Excerpt:
<<<<

Tuesday is just an appetizer.


----------



## billfindlay10 (Jan 24, 2003)

true draft night is way better, but for some reason this year I am up for the lotto, I think it will open up for a good off season of moves and signings that will change the face of the team a little.


----------



## ballocks (May 15, 2003)

if i think about it for awhile, i feel two ways over all others: first, i've always felt that what we do with this pick is nearly crucial to the future of our team- whether that means the player we pick or the use we make of it on the trade market or whatever. considering all issues (particularly our current roster) i can't help but see this pick as being very important. therefore, i do look forward to the drama of lottery night- we just have so much invested in the draft this year.

at the same time, i can't help but moderate that 'excitement' with the reality of the draft pool. tyrus, for example, is not your typical lotto stud (imo). no matter how much i _want_ to believe it (and you'll hear the opinion that he _is_ go up in volume for that reason alone as we go along), he just isn't. i almost want to divert my attention, anticipation for and habit concerning the top of the draft to the later slots (like bryan and other gm's have already said), where we'll appear to be in a good spot to land... some sort of contributor. and if i think about it like that, the lottery isn't very meaningful.

>>>>

Data listing:

<<<<

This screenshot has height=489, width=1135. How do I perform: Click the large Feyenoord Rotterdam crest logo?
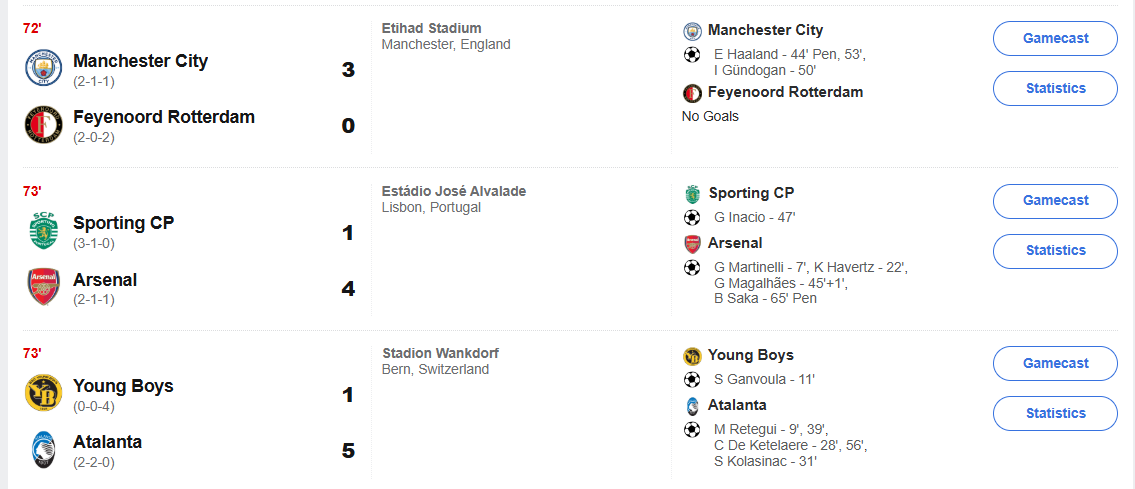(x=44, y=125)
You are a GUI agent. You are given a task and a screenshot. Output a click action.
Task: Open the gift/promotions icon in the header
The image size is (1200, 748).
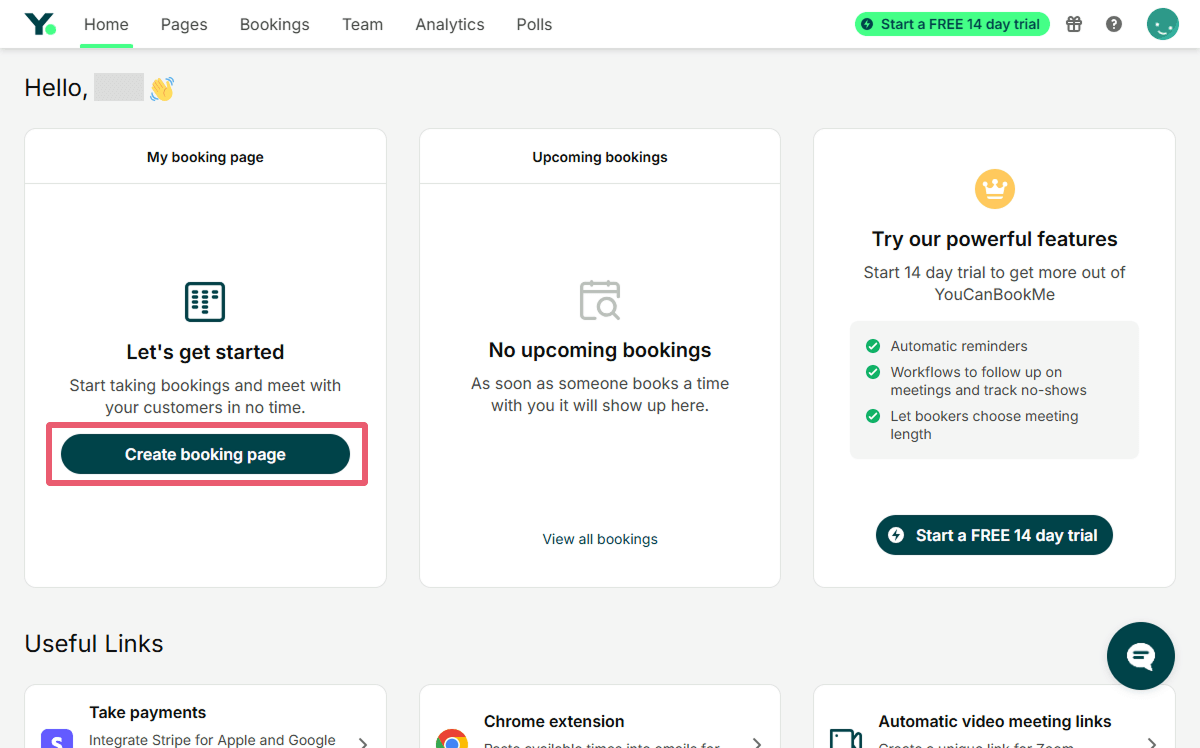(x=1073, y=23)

>>>>
<<<<

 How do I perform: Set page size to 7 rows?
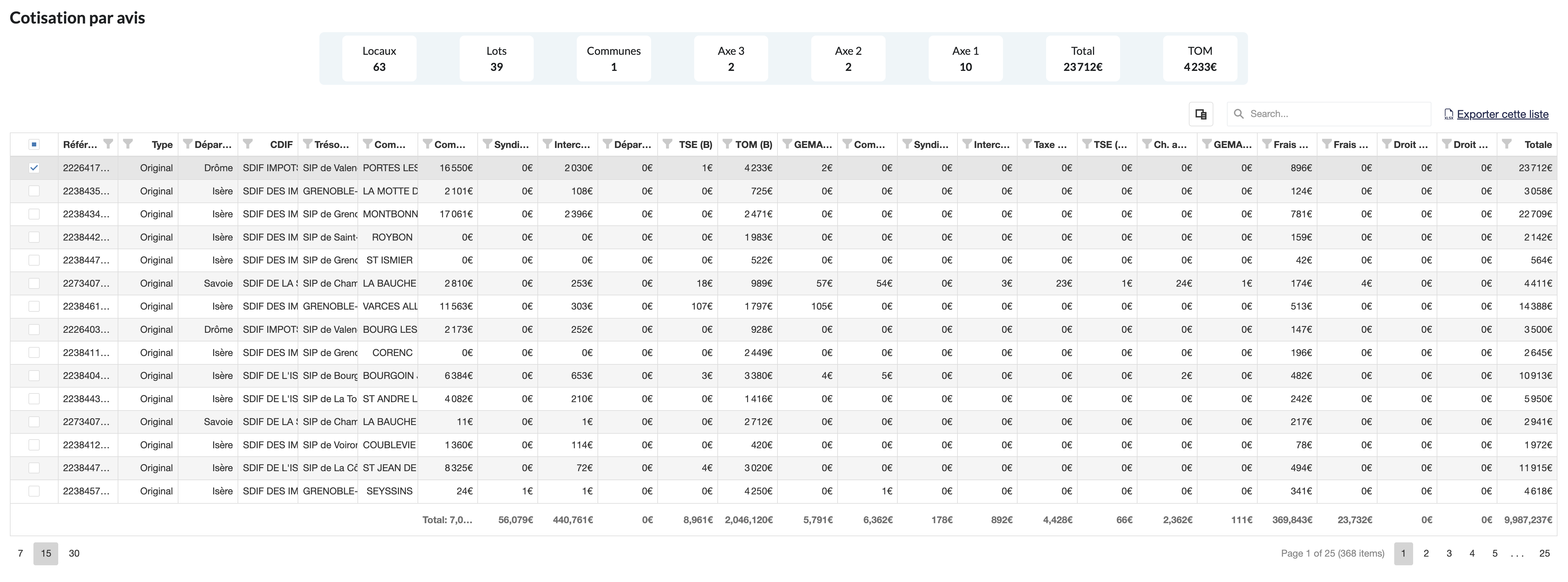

>>>>

Instruction A:
Print the portion of the draft lottery thread from "if i think about it for" up to and including "draft this year.".
Instruction B:
List every remark that appears inside parentheses in the draft lottery thread.

Full output A:
if i think about it for awhile, i feel two ways over all others: first, i've always felt that what we do with this pick is nearly crucial to the future of our team- whether that means the player we pick or the use we make of it on the trade market or whatever. considering all issues (particularly our current roster) i can't help but see this pick as being very important. therefore, i do look forward to the drama of lottery night- we just have so much invested in the draft this year.

Full output B:
- (particularly our current roster)
- (imo)
- (and you'll hear the opinion that he _is_ go up in volume for that reason alone as we go along)
- (like bryan and other gm's have already said)